Lexstone Lawyers brings together lawyers qualified in Jersey, England, Guernsey, Panama and Scotland to provide cross-border commercial and corporate transactional advice to to a wide variety of corporate clients. Key to the team are commercial property expert Marcus Stone ; Norman Day, who specialises in advising high-net-worth individuals on their corporate affairs; and Lucy Egerton-Vernon, a specialist in the corporate aspects of private client work. Agnieszka Bielanska  is an intellectual property expert, but often contributes to corporate deals.

Responsables de la pratique:

Marcus Stone; Lucy Egerton-Vernon; Norman Day

Autres avocats clés:

Agnieszka Bielanska

Les références

‘Excellent collaboration – They will work with you to find the right solution and are happy to liaise with our clients directly if needed to ensure a clear understanding of the situation and commitments being made. The lawyers will work with you in respect of pricing to deliver the service needed at a fair price.’

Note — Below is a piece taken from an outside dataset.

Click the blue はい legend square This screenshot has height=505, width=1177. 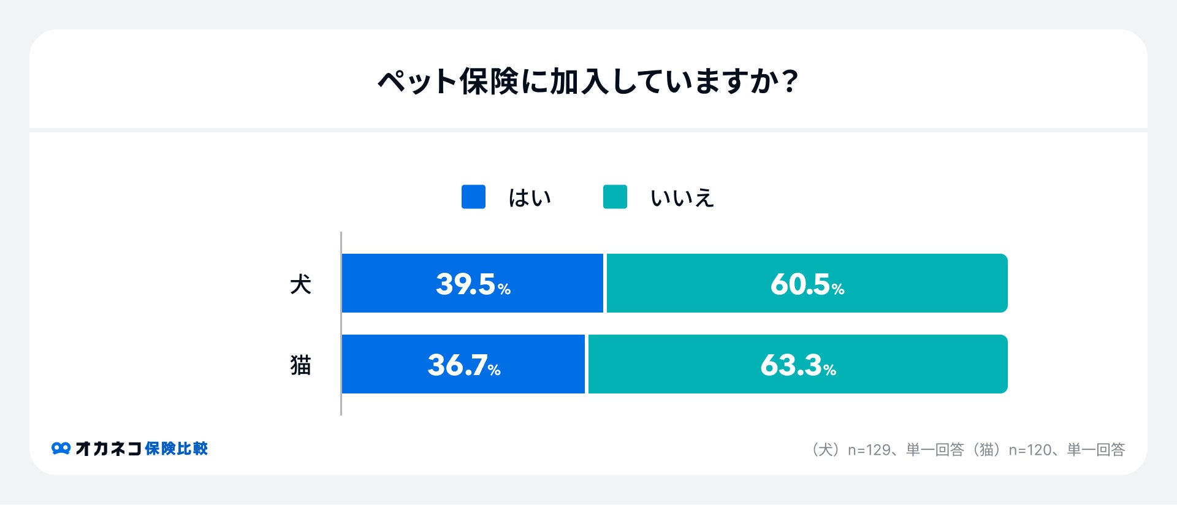pyautogui.click(x=473, y=197)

‘Norman Day is very approachable and will work with us to deliver the right service at an appropriate level for the task in hand. Norman is always available to talk to directly rather than having to wait for calls to be returned which is refreshing. Norman is thorough in his work and will assist in finding other options to us for consideration where a task may seem complex. It very much feels like a team approach when working with Norman to get the right result rather than simply the employment of a lawyer.’

‘Care and availability of the team at all times’

Principaux clients

Royal Road Minerals Limited

SFH Jersey Limited (Soditic)

Howard Kennedy

Garfield-Bennett Trust Company Limited


Hawk Family Office

Hawk Lending Limited


Domestic Sprinklers

Weshop Limited

Principaux dossiers

  • Advised a purchaser in respect of a £100,000,000 corporate transaction.
  • Advised a seller group in respect of the sale of its global business with headquarters in Jersey and London.
  • Acts as legal counsel to a family office and assists with various corporate and commercial matters.


Parslows is focused on assisting the Jersey SME sector, providing corporate and commercial advice, drawing on lawyers seasoned in M&A. The team is led by Carl Parslow , praised as ‘extremely clear, grasps the situation quickly and gets to the point‘, who is well-known among the Jersey owner-managed business and SME community; and David Hill , whom clients rate for his ‘commercial approach to solutions, responsiveness to requests, ability to meet deadlines ‘.

Responsables de la pratique:

Carl Parslow; David Hill

Les références

‘Knowledge of our business and commercial approach to finding solutions to problems ranging across a number of areas. They are a trusted party that we value their input.’

‘David Hill’s commercial approach to solutions, responsiveness to requests, ability to meet deadlines whilst balancing competing requests and outside of M&A work general advice across a number of areas including contracts is exceptional.’

‘I have a very good relationship with the Team at Parslows. Over the years they have advised and represented me in both personal and business matters. The team has a broad knowledge and expertise, they are extremely easy to deal with.’

Principaux clients

First Choice Groceries Limited

Jersey Post

Heirloom Watch


Kingsman Executive Office Suites

Mercury Distribution

Decrescent (t/a Onogo)

Visit Jersey

Antonella Pastorelli

Principaux dossiers

  • Advised Jersey Post on its acquisition of the freight and delivery group Woodside Logistics – a transaction involving the simultaneous acquisition by Jersey Post of companies in Jersey, Guernsey and England.
  • Advised Heirloom Watch on its full suite of required online trading terms and conditions and privacy policy.
  • Advised Kingsman Executive Office Suites on its purchase from Smart Office Limited of its business Smart Call Handling Service.